`NotImplemtedError` when using 'torchaudio::rnnt_loss' on CUDA

When I train the RNN-T on my local machine without CUDA, everything seems to work. However, when I use CUDA, I have this error when we are computing the loss:

NotImplementedError: Could not run ‘torchaudio::rnnt_loss’ with arguments from the ‘CUDA’ backend. This could be because the operator doesn’t exist for this backend, or was omitted during the selective/custom build process (if using custom build). If you are a Facebook employee using PyTorch on mobile, please visit Internal Login for possible resolutions. ‘torchaudio::rnnt_loss’ is only available for these backends: [CPU, BackendSelect, Python, FuncTorchDynamicLayerBackMode, Functionalize, Named, Conjugate, Negative, ZeroTensor, ADInplaceOrView, AutogradOther, AutogradCPU, AutogradCUDA, AutogradHIP, AutogradXLA, AutogradMPS, AutogradIPU, AutogradXPU, AutogradHPU, AutogradVE, AutogradLazy, AutogradMeta, AutogradPrivateUse1, AutogradPrivateUse2, AutogradPrivateUse3, AutogradNestedTensor, Tracer, AutocastCPU, AutocastCUDA, FuncTorchBatched, FuncTorchVmapMode, Batched, VmapMode, FuncTorchGradWrapper, PythonTLSSnapshot, FuncTorchDynamicLayerFrontMode, PythonDispatcher].

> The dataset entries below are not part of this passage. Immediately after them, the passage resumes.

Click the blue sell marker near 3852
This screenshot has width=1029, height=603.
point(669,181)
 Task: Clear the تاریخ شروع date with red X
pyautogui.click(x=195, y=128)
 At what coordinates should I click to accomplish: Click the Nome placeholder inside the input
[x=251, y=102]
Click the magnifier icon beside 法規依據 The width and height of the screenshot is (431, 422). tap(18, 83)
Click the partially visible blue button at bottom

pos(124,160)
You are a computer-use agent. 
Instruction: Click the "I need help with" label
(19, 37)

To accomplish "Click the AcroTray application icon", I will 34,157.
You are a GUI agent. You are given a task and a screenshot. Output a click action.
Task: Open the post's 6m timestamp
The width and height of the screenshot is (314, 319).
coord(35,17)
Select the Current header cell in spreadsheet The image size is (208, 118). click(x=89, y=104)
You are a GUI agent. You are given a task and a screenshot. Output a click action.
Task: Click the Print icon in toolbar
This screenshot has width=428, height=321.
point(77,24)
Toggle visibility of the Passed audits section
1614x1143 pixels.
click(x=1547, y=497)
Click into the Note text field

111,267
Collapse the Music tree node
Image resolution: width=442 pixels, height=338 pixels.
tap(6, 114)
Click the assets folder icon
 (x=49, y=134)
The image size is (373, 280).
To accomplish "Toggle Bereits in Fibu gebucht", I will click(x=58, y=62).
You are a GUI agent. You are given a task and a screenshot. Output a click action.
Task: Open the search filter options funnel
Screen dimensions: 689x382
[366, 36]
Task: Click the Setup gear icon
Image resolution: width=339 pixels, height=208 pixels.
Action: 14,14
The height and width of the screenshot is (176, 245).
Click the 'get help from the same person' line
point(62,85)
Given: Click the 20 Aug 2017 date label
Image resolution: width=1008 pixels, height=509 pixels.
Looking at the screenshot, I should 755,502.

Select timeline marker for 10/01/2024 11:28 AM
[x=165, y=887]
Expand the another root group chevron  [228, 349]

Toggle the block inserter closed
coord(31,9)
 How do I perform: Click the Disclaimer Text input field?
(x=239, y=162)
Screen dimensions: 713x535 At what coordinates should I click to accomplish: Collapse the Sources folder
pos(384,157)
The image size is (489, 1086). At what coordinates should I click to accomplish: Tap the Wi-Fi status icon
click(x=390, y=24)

I’ve seen that some people are facing the same issue with torchvision and the solution was to compute the loss on the CPU instead of using the GPU. So instead of using the rnnt_loss as:

        rnnt_loss = torchaudio.functional.rnnt_loss(
            logits,
            transcript,
            output_len,
            transcript_len,
        )

I’m doing it as:

        rnnt_loss = torchaudio.functional.rnnt_loss(
            torch.from_numpy(logits.detach().cpu().numpy()),
            torch.from_numpy(transcript.detach().cpu().numpy()),
            torch.from_numpy(output_len.detach().cpu().numpy()),
            torch.from_numpy(transcript_len.detach().cpu().numpy()),
        ) 

This solution worked on my local machine using CUDA and just one GPU. However, when I run it on an instance with multiple GPU’s then I have this RuntimeError:

RuntimeError: Expected to have finished reduction in the prior iteration before starting a new one. This error indicates that your module has parameters that were not used in producing loss. You can enable unused parameter detection by passing the keyword argument find_unused_parameters=True to torch.nn.parallel.DistributedDataParallel, and by making sure all forward function outputs participate in calculating loss. If you already have done the above, then the distributed data parallel module wasn’t able to locate the output tensors in the return value of your module’s forward function. Please include the loss function and the structure of the return value of forward of your module when reporting this issue (e.g. list, dict, iterable).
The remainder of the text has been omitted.